The present study was done at a referral center; hence it could not be extrapolated to general population trend. Dietary patterns were not determined, thus the impact of inadequate intake of this mineral as well as possible confounding effect of diet remains. Findings from the study remains relevant and add to evidence on the subject matter. However with the present study findings it is strongly recommended that further larger studies are required and other measures of serum calcium estimation should be undertaken to confirm the findings in the present study.

 

CONCLUSIONS

From this study it may be concluded that

  • Serum calcium levels in Pregnancy Induced Hypertension females were found to be lower than the values observed in case of normal pregnant females.
  • Decrease in serum calcium in PIH pregnant females could be due to either decreased intake or defective intestinal absorption or decreased renal tubular reabsorption.
  • It may be concluded that deficiency of calcium in Pregnancy Induced Hypertension women may be related to their inadequate dietary intake and this macronutrient deficiency may be a risk factor for development of high blood pressure and Pregnancy Induced Hypertension.

 

RECOMMENDATIONS

  • Information, education and communication (IEC) strategies should be strengthened to increase the enrollment of women for regular antenatal check-up particularly mothers having preexisting high risk factors of PIH.
  • Focus on strengthening of quality of antenatal services for early diagnosis of PIH like blood pressure, urine albumin as early recognition and prompt treatment reduces the complications.
  • Need of more community based research specifically in the area of preventive management of PIH cases so has to minimize complications.
  • Therefore, this study may alert Obstetrician and patients to the harmful effect of this dietary deficiency on Pregnancy out come.
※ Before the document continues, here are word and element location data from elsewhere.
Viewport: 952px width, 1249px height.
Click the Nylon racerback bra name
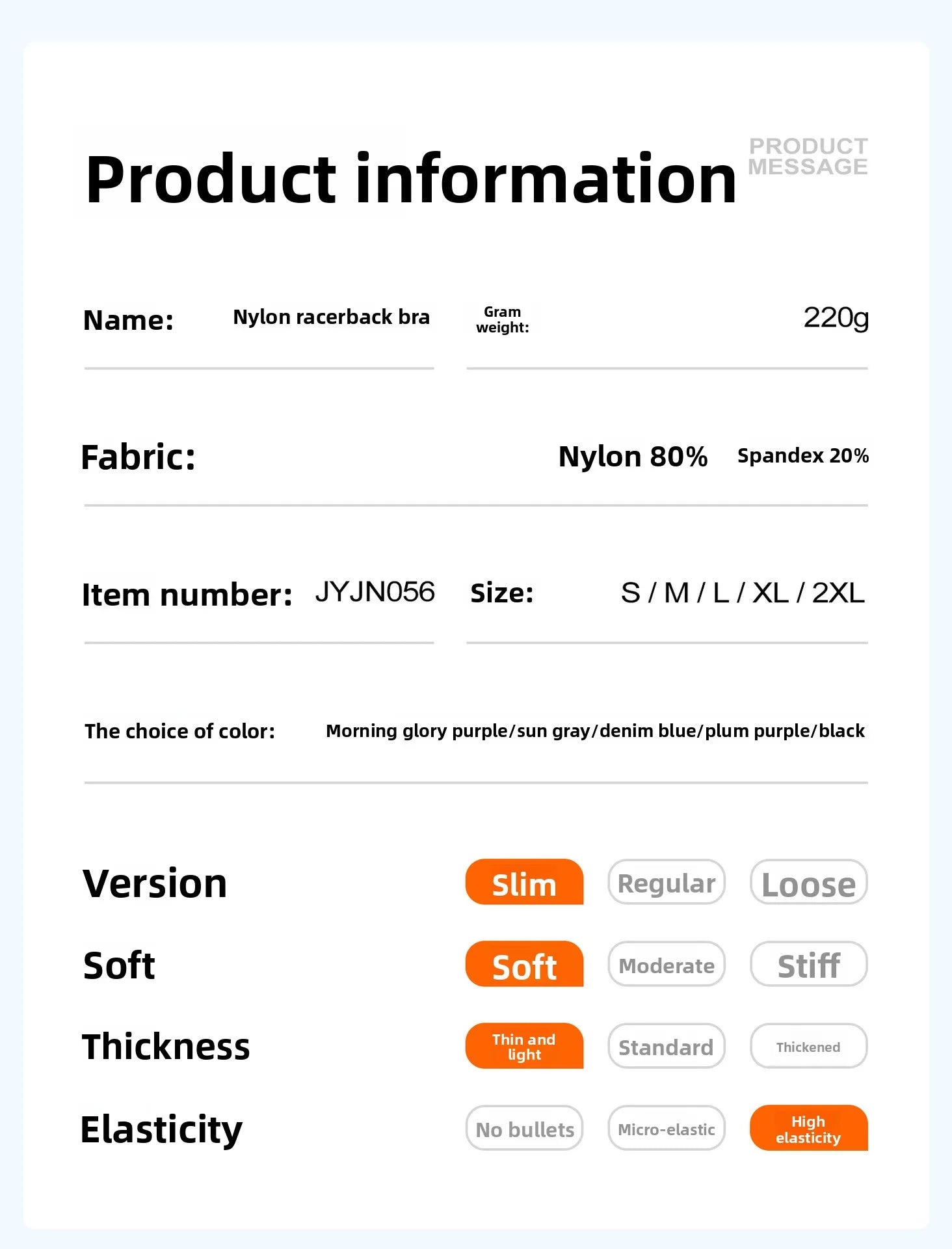tap(332, 317)
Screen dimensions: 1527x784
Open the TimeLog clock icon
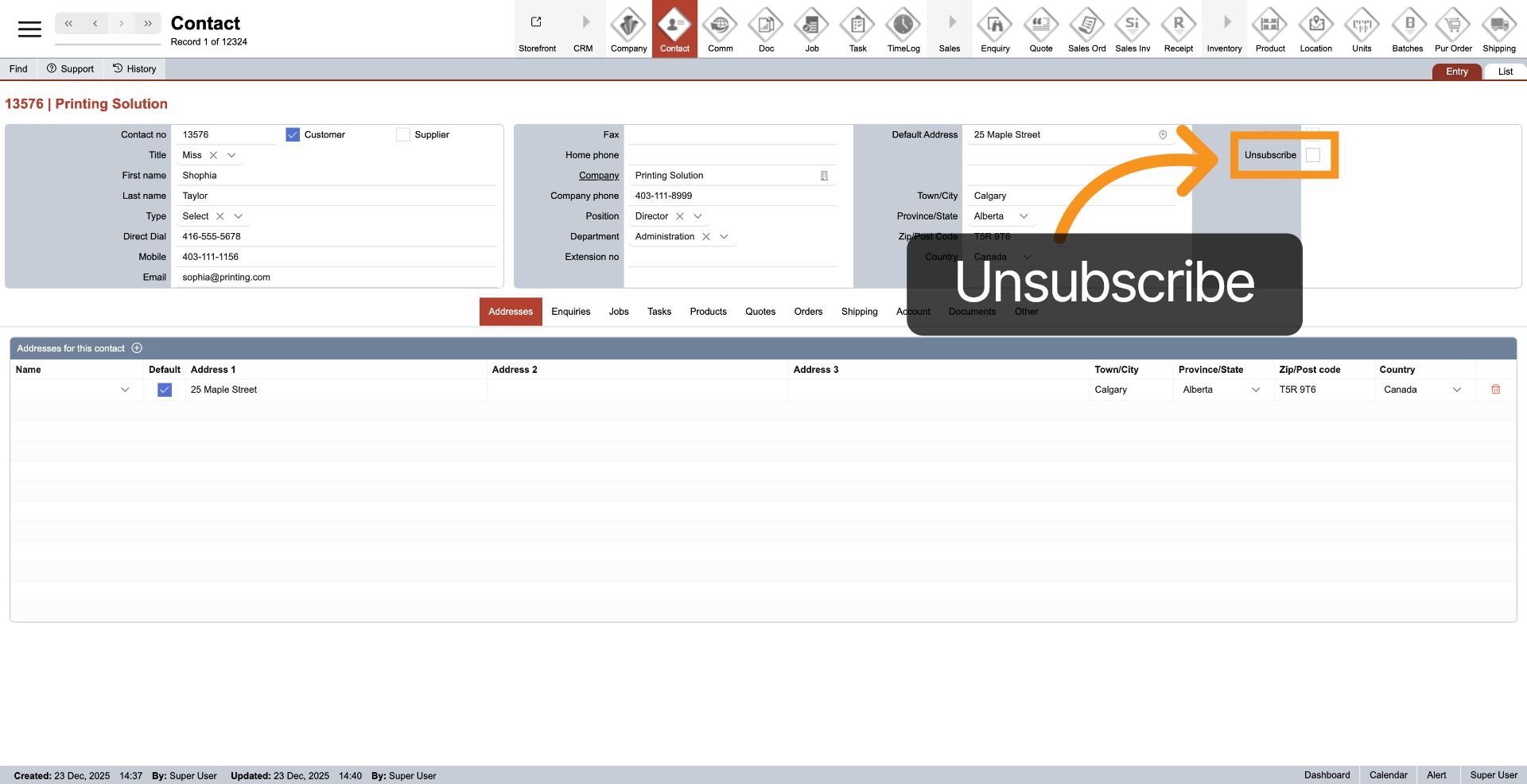[x=903, y=26]
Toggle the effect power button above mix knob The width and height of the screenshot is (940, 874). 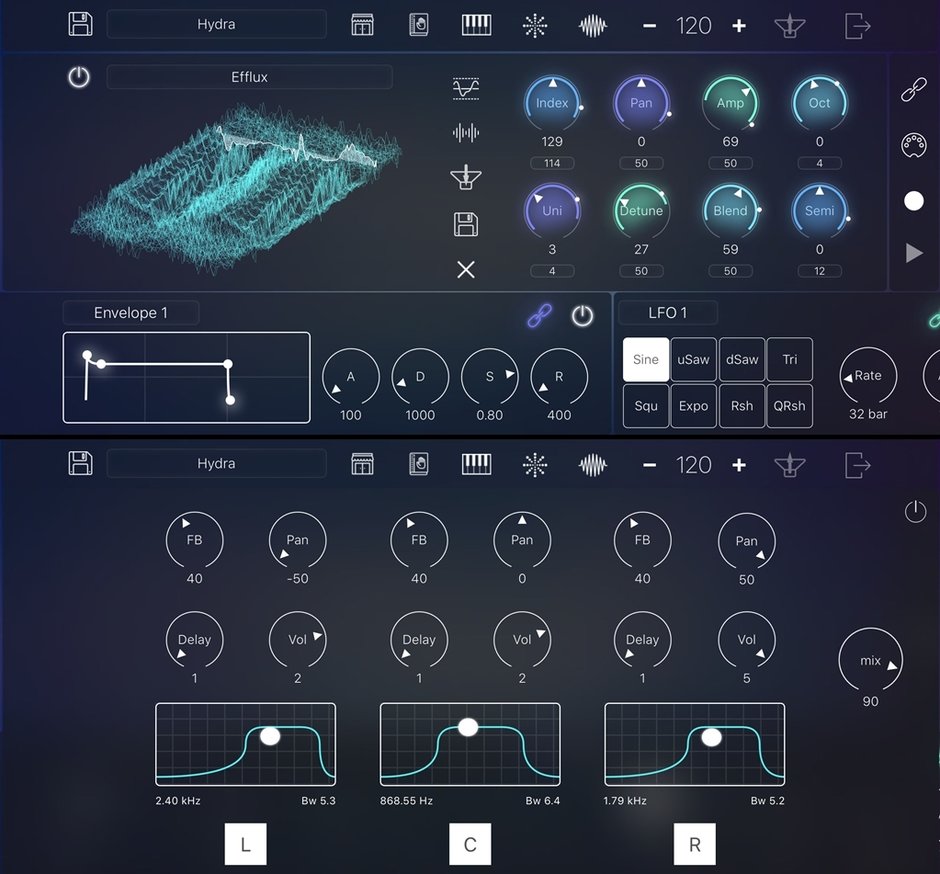pos(915,512)
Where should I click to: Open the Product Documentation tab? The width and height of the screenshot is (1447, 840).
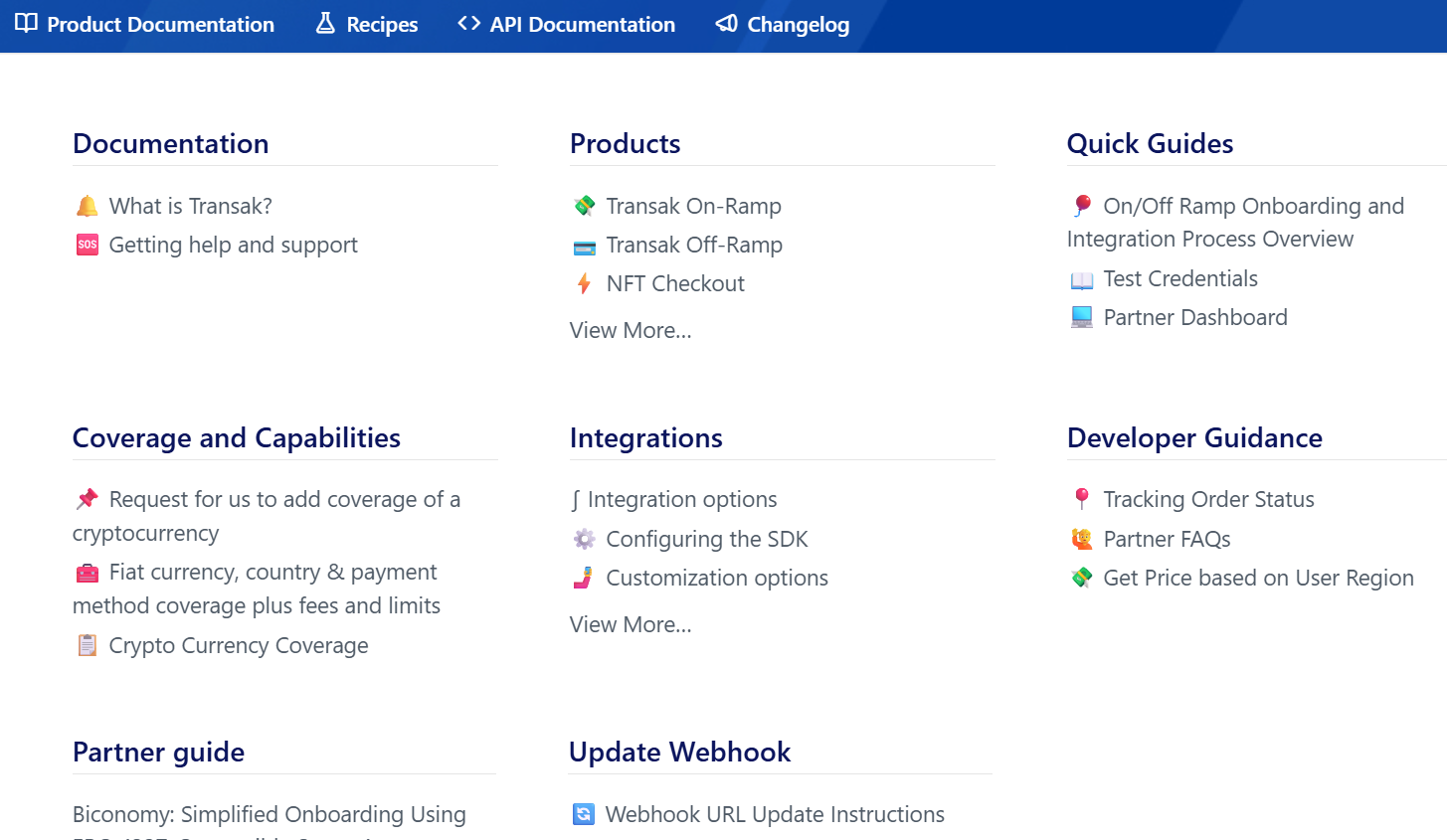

It also emphasizes the need of monitoring serum calcium during antenatal period and appropriate measures may reduce the incidence of preeclampsia.
  • In areas where dietary calcium intake is low, calcium supplementation during pregnancy (at doses of 1.5–2.0 g elemental calcium/day) is recommended for the prevention of pre-eclampsia in all women, but especially those at high risk of developing pre-eclampsia.[W.H.O]35.